June 01, 2006 9:40 PM  
Blogger KiplingKat said...

Well, I consider myself corrected and educated.  I readily admit my musical knowledge is extraordinarily slim and I have horrible taste in music, just ask any of my jazz playing, eye-rolling friends. But I do enjoy the baroque and of the romantics, the only one I know is Beethoven which I do enjoy. I was completely unfamiliar with the newer composers, though I shouldn’t have spoken about a “limited Base” being introduced to John …I want to say Winston some years ago. Pianist, did an album called “December.” Anyway, I’m clueless accept we learned about ostinado in my International Music survey class and how Glass uses it.

What to do -
1: Reproduce the blog comment word for word, between "Well, I consider" and "Glass uses it.", inclusive.
2: Continue the blog comment about music from its last sentence onward.

Data provided -
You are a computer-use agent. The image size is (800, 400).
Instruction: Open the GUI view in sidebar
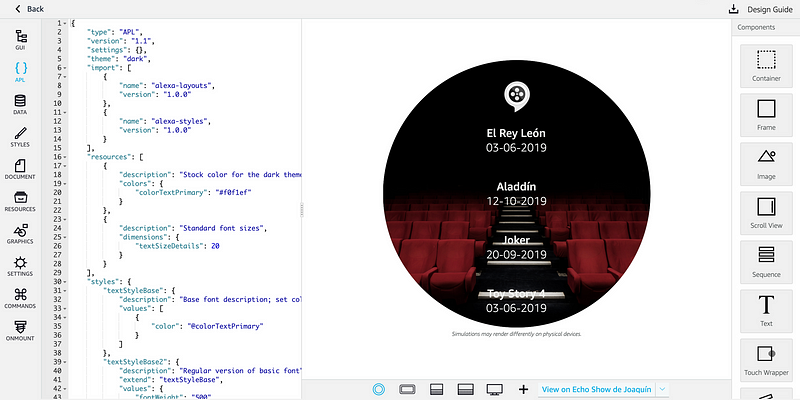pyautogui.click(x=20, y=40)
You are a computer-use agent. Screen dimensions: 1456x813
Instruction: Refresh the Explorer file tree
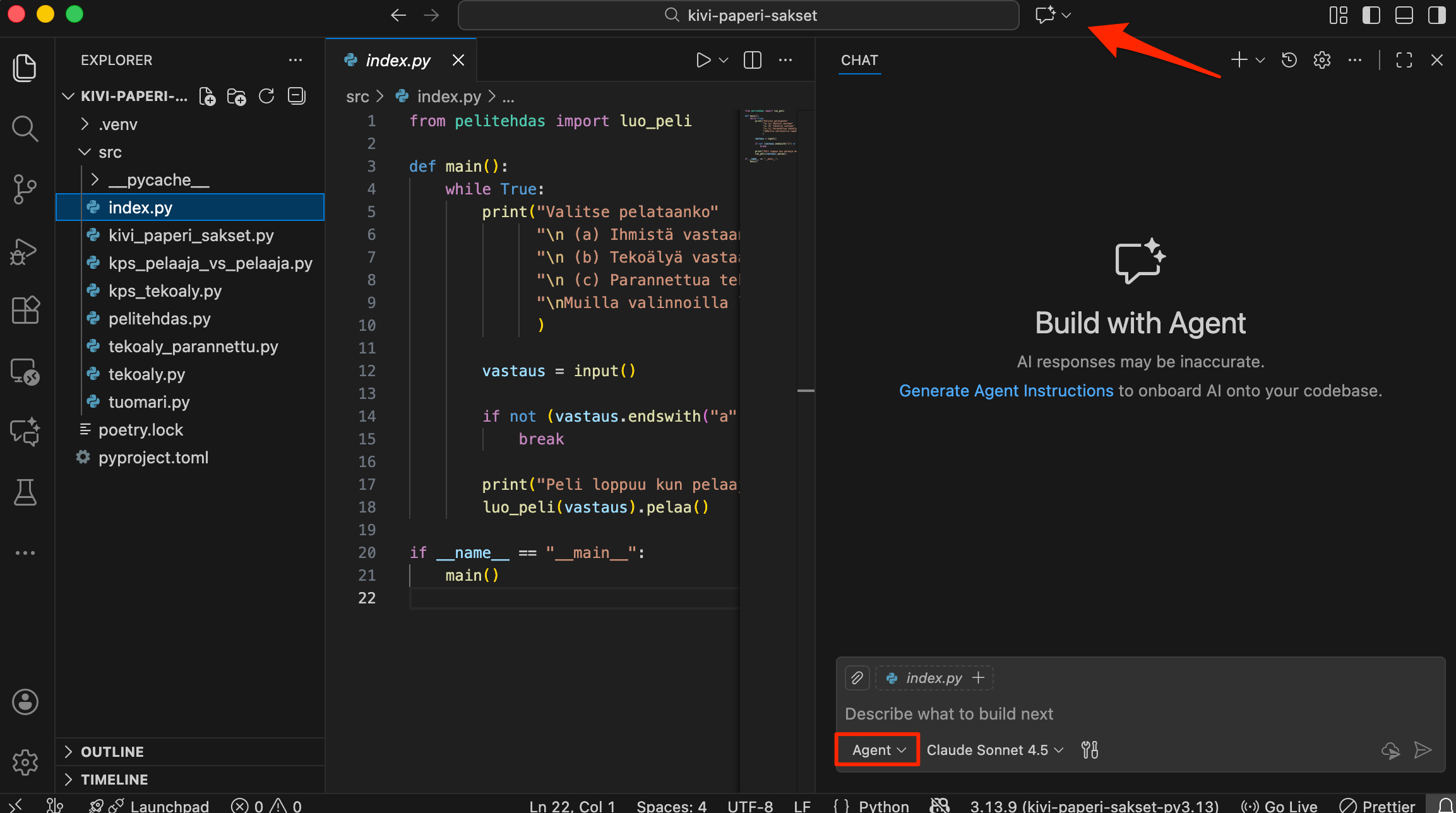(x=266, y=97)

...

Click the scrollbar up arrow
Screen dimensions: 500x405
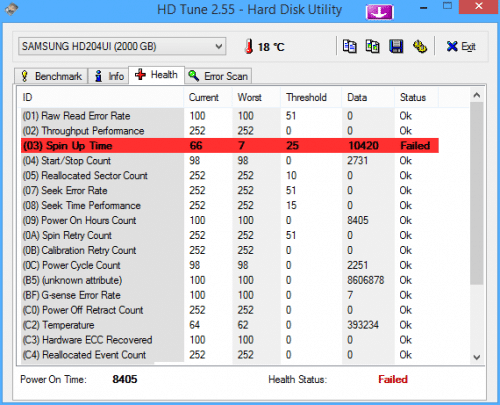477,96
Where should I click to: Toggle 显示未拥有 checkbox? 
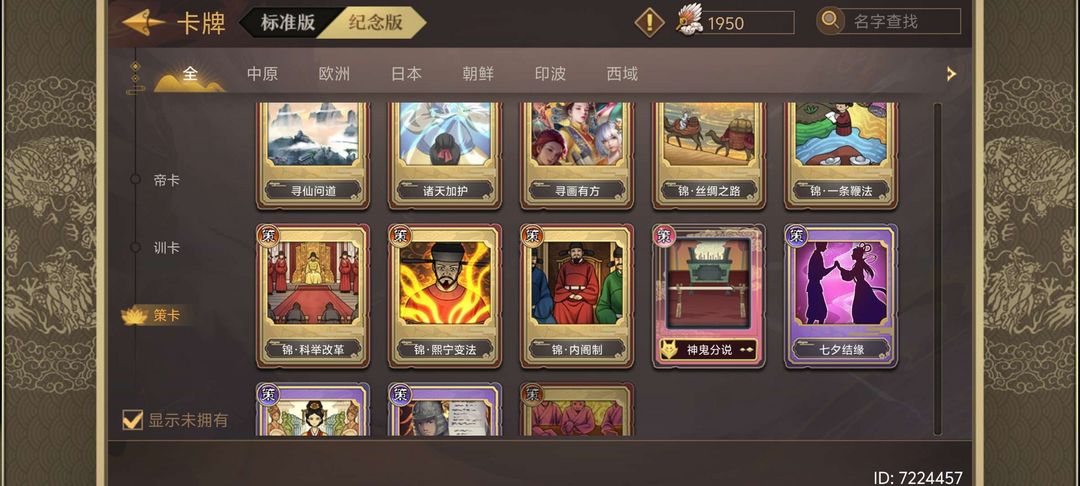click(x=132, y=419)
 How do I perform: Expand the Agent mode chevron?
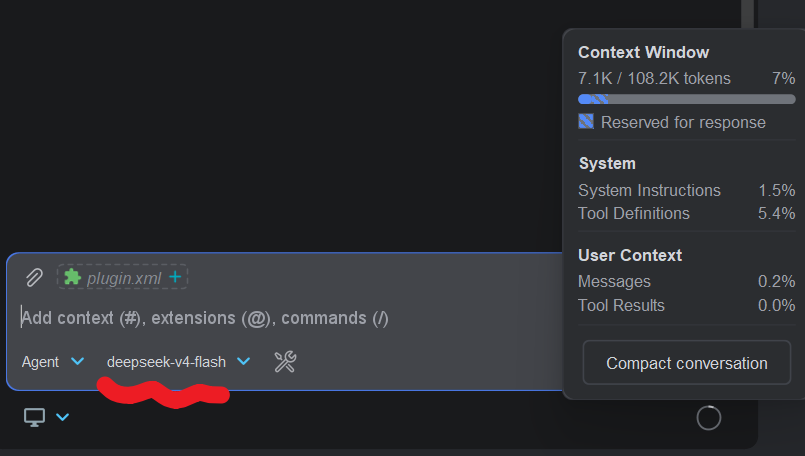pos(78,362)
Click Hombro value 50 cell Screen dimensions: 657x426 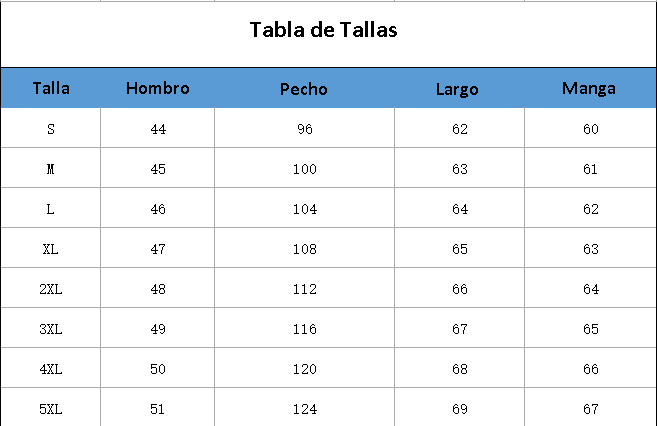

...

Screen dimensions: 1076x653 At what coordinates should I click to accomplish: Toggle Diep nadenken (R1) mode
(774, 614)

Outputs for the tasks -
1:
Well, I consider myself corrected and educated.  I readily admit my musical knowledge is extraordinarily slim and I have horrible taste in music, just ask any of my jazz playing, eye-rolling friends. But I do enjoy the baroque and of the romantics, the only one I know is Beethoven which I do enjoy. I was completely unfamiliar with the newer composers, though I shouldn’t have spoken about a “limited Base” being introduced to John …I want to say Winston some years ago. Pianist, did an album called “December.” Anyway, I’m clueless accept we learned about ostinado in my International Music survey class and how Glass uses it.

2:
Loveless is pretty hard to top. Chicks definitely have it though. “You Were Mine” will rip a woman’s heart out even if it’s never happened to her. Jamie O’Neal also scored for “There Is No Arizona” which was of great comfort after things ended with the pathological liar narcissus. Nothing like belting that song out while sobbing over a steering wheel. Cheryle Wright also has a good one called "Shut Up and Drive" which is pretty good that way.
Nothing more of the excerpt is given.